Saturday 11 September 2010

On DVD: "Ivul"

An element of play is essential to Ivul, the latest fable from exiled Brit director Andrew Kötting. The Ivuls are a French family of Russian extraction who live in secluded bliss in the Pyrenean countryside. A little too secluded, it turns out, judging from the growing attraction between siblings Alex (Jacob Auzanneau) and Freya (Adélaïde Leroux). When the pair's overbearing papa (Jean-Luc Bideau) finds them in a compromising position - the consequence of a relatively innocent parlour game involving Alex blowing raspberries on Freya's stomach - the son is banished. "Get off my land," pop commands: words Alex takes quite literally, scaling the walls of the family home and vowing never to come down again, instead manoeuvring his way through the surrounding tree branches and rummaging through bins to find food and materials for shelter.

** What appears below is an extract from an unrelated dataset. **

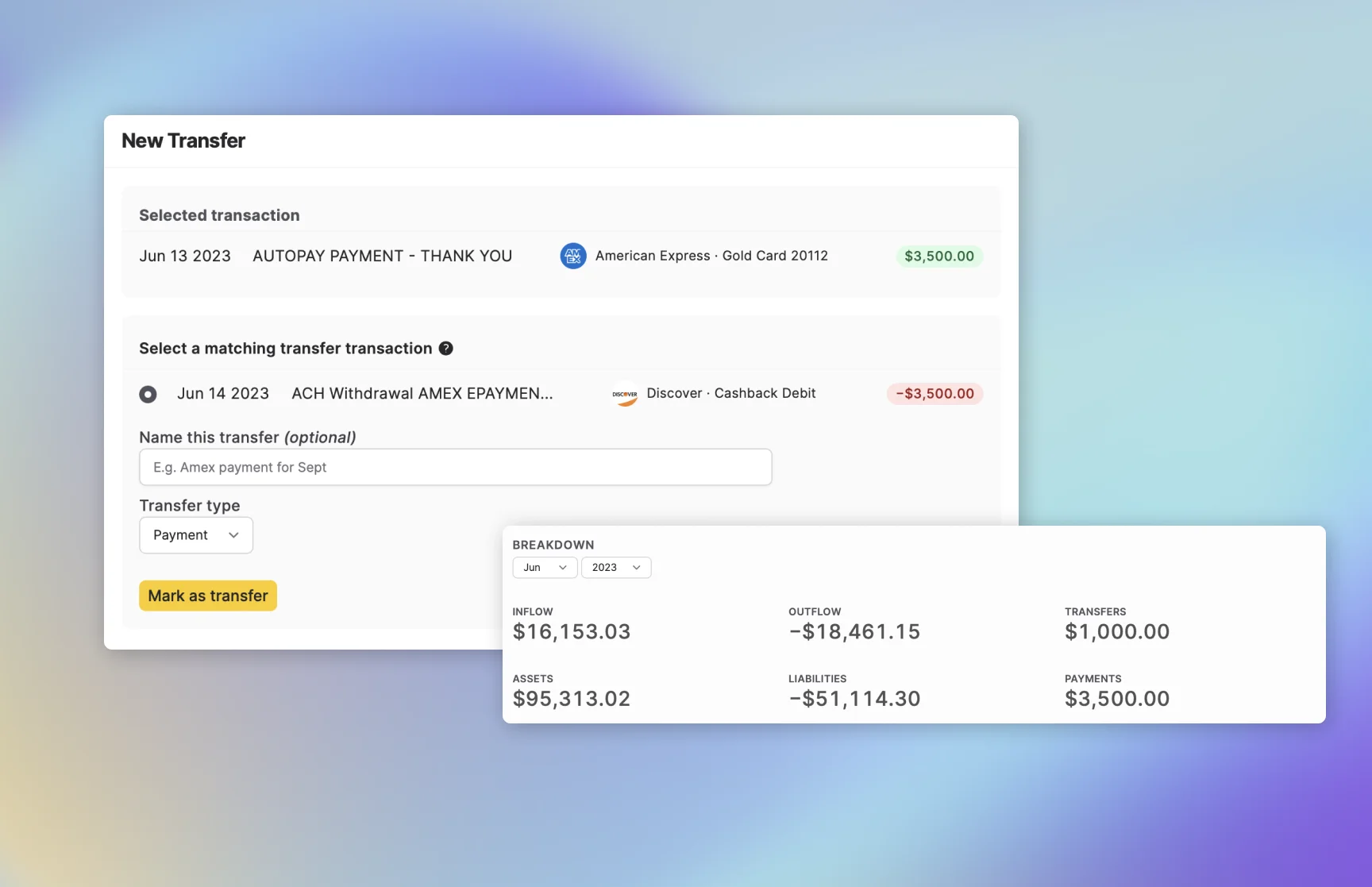Click the TRANSFERS value $1,000.00
This screenshot has width=1372, height=887.
(x=1116, y=631)
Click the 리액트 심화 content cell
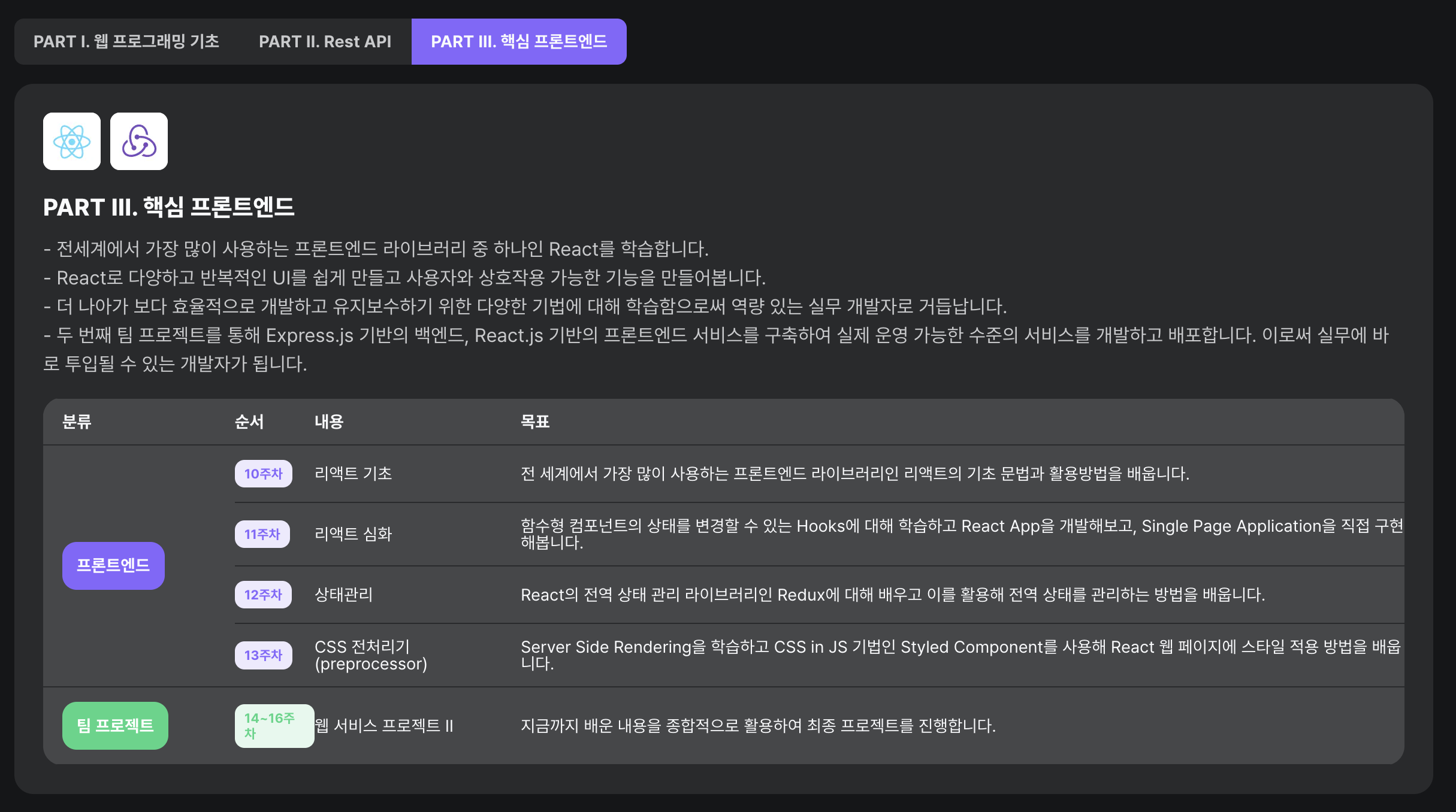1456x812 pixels. click(353, 534)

The film is thus an extension of that childhood game - referenced in the opening compilation of archived pastimes - in which players strive to keep themselves off the ground by whatever means for as long as they possibly can: the type of pursuit that can manifest itself in later life as a penchant for free running. It's certainly a fully physical performance from young Auzanneau, who uses Kötting's narrative framework as an opportunity for his own personal, eco-friendly high-wire act: part Philippe Petit, part Swampy. In a week without an obvious blockbuster, Ivul might be as close as the cinema gets to an action movie, the camera zooming in whenever it looks as though Alex's feet might touch la terre.

By inserting reversed and accelerated stock footage, Kötting teases out the thematic implications of such a game: the idea of a Fall, in particular, with Alex as the figure cast out from an earthly paradise for succumbing to his desires. (Lest we forget, Kötting's daughter - and co-star in his earlier film Gallivant - was christened Eden.) With his mane of white hair and bluff-to-commanding demeanour, Bideau could well pass for a God (or for the round-bellied financiers who've sent Kötting himself on the run) - though he, too, is eventually obliged to revert to an infantilised state, being spoonfed babyfood after falling victim of a stroke; the second half makes great play out of the fact the patriarch ends up locked in (inside his own body), where his heir has been locked out.

Kötting, of course, is not the only British filmmaker to have obliquely dramatised the state of exile they've found themselves in: the heroine of Peter Strickland's Katalin Varga, from last year, was driven from her community and harried and harassed across the Carpathian mountains, left in an untenable position. As avatars for directors out of favour go, however, Alex seems a sturdier and more resourceful sort; up until Ivul's last-reel inferno - Kötting turning the screen over to hellfire - this bizarro, highly textured effort makes going off the map appear really rather fun.

Ivul is available on DVD from Monday.